Wie aber können wir bewusst Kooperation und karitative Unterstützung fördern?

1. Bete für andere Gemeinden und Missionswerke

Sind die Mitglieder deiner Gemeinde oder des Missionswerkes, zu dem du gehörst, der Überzeugung, dass diese im Wettbewerb mit anderen Gemeinden oder Missionswerken stehen? Oder begrüßen sie die Tatsache, dass die bibelgläubigen Heiligen mit anderen Überzeugungen oder Missionsphilosophien eigentlich zum selben Team gehören?

Wir können diese Einsicht durch öffentliches Gebet für andere Gemeinden und Missionswerke fördern. Durch das öffentliche Demonstrieren der Befürwortung anderer Christen ersticken wir ein Wettbewerbsdenken im Keim.

2. Empfiehl andere Gemeinden und Missionswerke weiter

Wann ist es eigentlich zum letzten Mal vorgekommen, dass du einer Person gesagt hast, sie könnte in einer anderen Gemeinde besser aufgehoben sein und hätte in Christus die Freiheit, die Gemeinde zu wechseln? Wann war das letzte Mal, dass jemand deine Gemeinde verlassen hat, um sich einer anderen evangeliumszentrierten Gemeinde anzuschließen, und du hast dich gefreut, dass Gott dieser Person unter anderer Leiterschaft etwas Gutes tut?

„Kooperation kann schon damit beginnen, dass wir Freundschaften mit anderen Mitstreitern des Evangeliums schließen, die in zweit- und drittrangigen Themen anderer Überzeugung sind.“
 

Lieber Pastor, die Schafe Christi sind nicht deine Schafe. Sie gehören Christus. Wir haben sie nicht mit unserem Blut erkauft. Christus hat sie mit seinem Blut losgekauft. Wenn aus irgendeinem Grund die Schafe Christi in einem anderen bibel-liebenden Kontext besser aufgehoben sind, sollten wir es als eine Ehre erachten, dass wir dem Hirten dadurch dienen, seine Schafe woanders unterzubringen.

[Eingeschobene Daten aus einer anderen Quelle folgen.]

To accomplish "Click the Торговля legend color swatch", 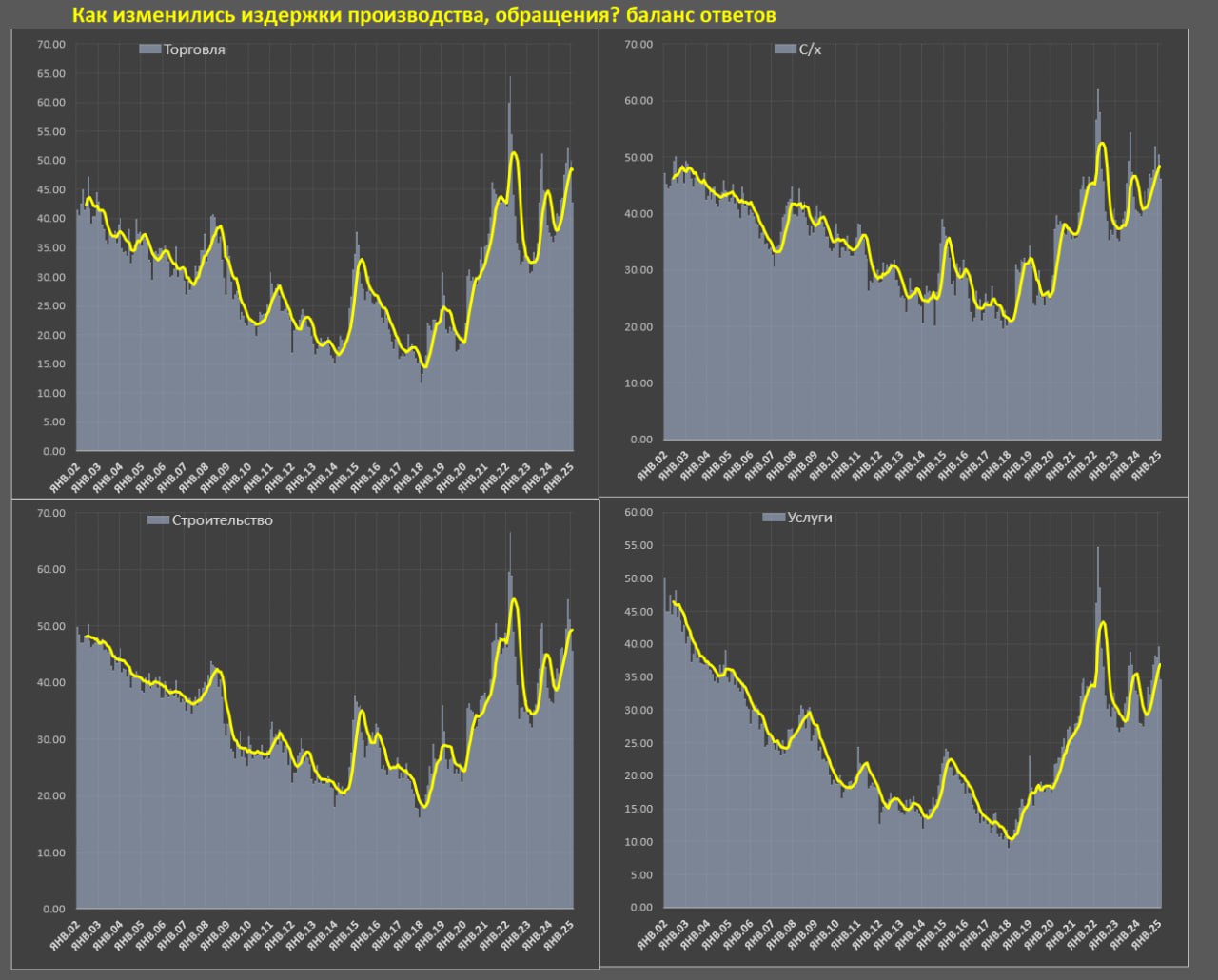I will pyautogui.click(x=150, y=49).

3. Kooperiere mit anderen Gemeinden und Missionswerken

Vor etlichen Jahren kooperierten lokale Gemeinden mit unterschiedlichen Überzeugungen in meiner Stadt, um evangelistische Tischgespräche innerhalb der Stadtteile zu organisieren. Vielleicht mag dies in deinem Kontext nicht möglich sein, es gibt jedoch viele Möglichkeiten, wie evangelikale Gemeinden und Missionswerke zusammenarbeiten können, um das Evangelium voranzutreiben und die Gemeinde Christi zu stärken.

Kooperation kann schon damit beginnen, dass wir Freundschaften mit anderen Mitstreitern des Evangeliums schließen, die in zweit- und drittrangigen Themen anderer Überzeugung sind.

Fazit

„Denn wir sehen jetzt mittels eines Spiegels wie im Rätsel“ (1Kor 13,12). Wir sollten es vermeiden, der Welt irgendeinen Anlass zu gehen, uns Gläubige als Leute zu beschreiben, die einander ein Rätsel sind. Worte aus dem 17. Jahrhundert sind hier eine erneute Erfrischung: „Im Notwendigen Einheit, im Zweifel Freiheit, in allem Liebe“ (Rupertus Meldenius).